In summary, the iShares MSCI Spain ETF's focus on Spain's revitalizing industrial and consumer sectors, combined with its attractive valuation, offers strong long-term return potential, especially if Spain continues its economic momentum. The SPDR S&P 500 ETF provides broad, stable exposure to the large-cap U.S. market with steady but potentially more modest returns given higher current valuations. Investors' choice between these ETFs depends on their appetite for growth versus stability and geographical diversification.

The EWP's earnings are expected to grow by about 5.5% annually, after the one-off impact of lower interest rates. However, its earnings growth may be muted due to its value tilt, with the Information Technology sector underweight. The EWP is heavily exposed to the Financials and Utilities sectors, which together account for 63.26% of its assets. The ETF's payout ratio stands at about 35%, leaving a healthy 65% retention ratio for future earnings growth.

The EWP offers a total expected return of about 14% in Euros, while U.S. investors may see a return closer to 15-16% in U.S. dollars. The ETF has a significant overweight position in the Financials sector and a higher expense ratio of 0.50%, which is higher than the SPY's 0.0945%. Despite these factors, a Buy rating is warranted for EWP due to its undemanding current valuations and future return outlook.

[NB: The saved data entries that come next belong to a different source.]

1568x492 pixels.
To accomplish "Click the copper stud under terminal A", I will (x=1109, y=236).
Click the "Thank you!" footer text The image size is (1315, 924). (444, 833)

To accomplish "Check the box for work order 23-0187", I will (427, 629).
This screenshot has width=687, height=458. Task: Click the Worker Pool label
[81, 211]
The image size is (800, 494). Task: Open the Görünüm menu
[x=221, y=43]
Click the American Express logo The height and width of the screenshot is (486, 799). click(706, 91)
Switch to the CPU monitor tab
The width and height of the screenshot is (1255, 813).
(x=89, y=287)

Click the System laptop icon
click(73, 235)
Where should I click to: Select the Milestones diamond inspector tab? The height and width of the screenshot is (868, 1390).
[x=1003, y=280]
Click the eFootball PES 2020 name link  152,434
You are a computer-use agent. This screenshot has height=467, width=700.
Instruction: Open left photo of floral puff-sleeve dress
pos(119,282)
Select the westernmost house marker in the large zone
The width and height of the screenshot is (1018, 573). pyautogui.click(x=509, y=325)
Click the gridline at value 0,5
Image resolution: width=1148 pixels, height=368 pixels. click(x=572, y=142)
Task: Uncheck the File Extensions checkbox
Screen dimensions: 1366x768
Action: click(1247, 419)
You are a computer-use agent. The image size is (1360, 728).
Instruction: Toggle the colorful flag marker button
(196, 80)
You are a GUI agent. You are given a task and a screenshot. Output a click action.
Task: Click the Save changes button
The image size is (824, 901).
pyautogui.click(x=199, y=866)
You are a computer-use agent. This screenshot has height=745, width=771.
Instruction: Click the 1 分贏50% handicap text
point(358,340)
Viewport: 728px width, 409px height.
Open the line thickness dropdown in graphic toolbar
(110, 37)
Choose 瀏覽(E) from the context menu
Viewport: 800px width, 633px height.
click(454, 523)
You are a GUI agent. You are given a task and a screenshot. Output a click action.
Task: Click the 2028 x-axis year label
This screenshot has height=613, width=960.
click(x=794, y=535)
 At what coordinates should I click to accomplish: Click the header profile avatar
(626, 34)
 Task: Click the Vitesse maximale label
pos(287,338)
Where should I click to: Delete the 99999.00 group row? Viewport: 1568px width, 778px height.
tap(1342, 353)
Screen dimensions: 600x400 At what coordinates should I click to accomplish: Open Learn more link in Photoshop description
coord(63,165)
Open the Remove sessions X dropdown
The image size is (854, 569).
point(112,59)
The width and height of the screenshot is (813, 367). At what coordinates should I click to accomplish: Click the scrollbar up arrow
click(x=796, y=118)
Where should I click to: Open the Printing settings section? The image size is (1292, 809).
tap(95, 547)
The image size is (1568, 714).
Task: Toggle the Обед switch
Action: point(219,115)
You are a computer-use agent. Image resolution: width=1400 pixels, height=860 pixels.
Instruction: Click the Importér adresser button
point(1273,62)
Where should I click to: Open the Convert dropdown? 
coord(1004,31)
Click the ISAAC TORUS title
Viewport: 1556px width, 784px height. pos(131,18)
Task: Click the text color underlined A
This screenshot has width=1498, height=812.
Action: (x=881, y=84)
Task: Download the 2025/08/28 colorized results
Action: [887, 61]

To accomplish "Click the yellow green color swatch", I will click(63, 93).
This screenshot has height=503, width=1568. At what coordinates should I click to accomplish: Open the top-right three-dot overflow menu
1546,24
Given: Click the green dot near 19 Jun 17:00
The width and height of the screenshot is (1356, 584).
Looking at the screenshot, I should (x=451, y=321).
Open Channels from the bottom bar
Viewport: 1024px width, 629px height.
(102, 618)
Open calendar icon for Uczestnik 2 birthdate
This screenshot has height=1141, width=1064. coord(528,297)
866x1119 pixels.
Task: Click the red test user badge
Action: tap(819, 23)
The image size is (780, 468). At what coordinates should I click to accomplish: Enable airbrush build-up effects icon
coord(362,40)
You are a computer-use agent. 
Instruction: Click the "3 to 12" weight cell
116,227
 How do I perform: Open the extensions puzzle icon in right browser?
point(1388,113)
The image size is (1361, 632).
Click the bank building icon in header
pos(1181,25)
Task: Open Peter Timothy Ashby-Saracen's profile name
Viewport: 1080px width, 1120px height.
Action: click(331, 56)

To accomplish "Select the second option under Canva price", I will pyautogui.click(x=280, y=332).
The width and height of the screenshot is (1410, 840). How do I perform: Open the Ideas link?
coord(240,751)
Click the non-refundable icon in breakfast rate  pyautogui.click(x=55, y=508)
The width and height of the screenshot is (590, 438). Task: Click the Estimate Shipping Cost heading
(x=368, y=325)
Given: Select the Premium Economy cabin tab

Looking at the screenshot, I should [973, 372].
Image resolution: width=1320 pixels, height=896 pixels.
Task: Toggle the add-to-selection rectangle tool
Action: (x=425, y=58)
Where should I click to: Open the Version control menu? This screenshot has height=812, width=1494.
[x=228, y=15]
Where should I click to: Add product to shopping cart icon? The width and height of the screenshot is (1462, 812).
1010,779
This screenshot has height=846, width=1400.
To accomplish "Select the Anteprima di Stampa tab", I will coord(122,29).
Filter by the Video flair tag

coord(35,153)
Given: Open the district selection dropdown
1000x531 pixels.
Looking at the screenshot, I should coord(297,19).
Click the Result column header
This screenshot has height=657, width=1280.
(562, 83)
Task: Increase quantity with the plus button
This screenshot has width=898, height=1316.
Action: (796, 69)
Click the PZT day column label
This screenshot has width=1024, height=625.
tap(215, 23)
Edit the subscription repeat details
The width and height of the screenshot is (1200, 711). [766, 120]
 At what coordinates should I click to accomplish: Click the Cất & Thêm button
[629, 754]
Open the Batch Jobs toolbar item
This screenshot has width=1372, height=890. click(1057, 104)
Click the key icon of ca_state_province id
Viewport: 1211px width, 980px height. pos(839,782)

  1. Technology, as a significant sector in many economies, could be an area for potential growth in Spain, given the EWP's slight underweight due to its focus on industrials and consumer discretionary sectors.
  2. Healthcare, being a key sector in the U.S. market represented by the SPY, might offer more stable returns due to its mature and widely followed nature, in contrast to the potentially above-average growth opportunities in Spain.
  3. Real estate and finance, being heavily represented in the EWP, might provide a steady income stream due to the ETF's high exposure to the Financials sector and its payout ratio of about 35%. In comparison, the SPY, with its diversified sector allocation, may offer more moderate returns from these sectors. Investing in either ETF could also come with differing returns depending on the investor's currency, as the EWP offers a total expected return of about 14% in Euros compared to potential returns of 15-16% for the SPY in U.S. dollars.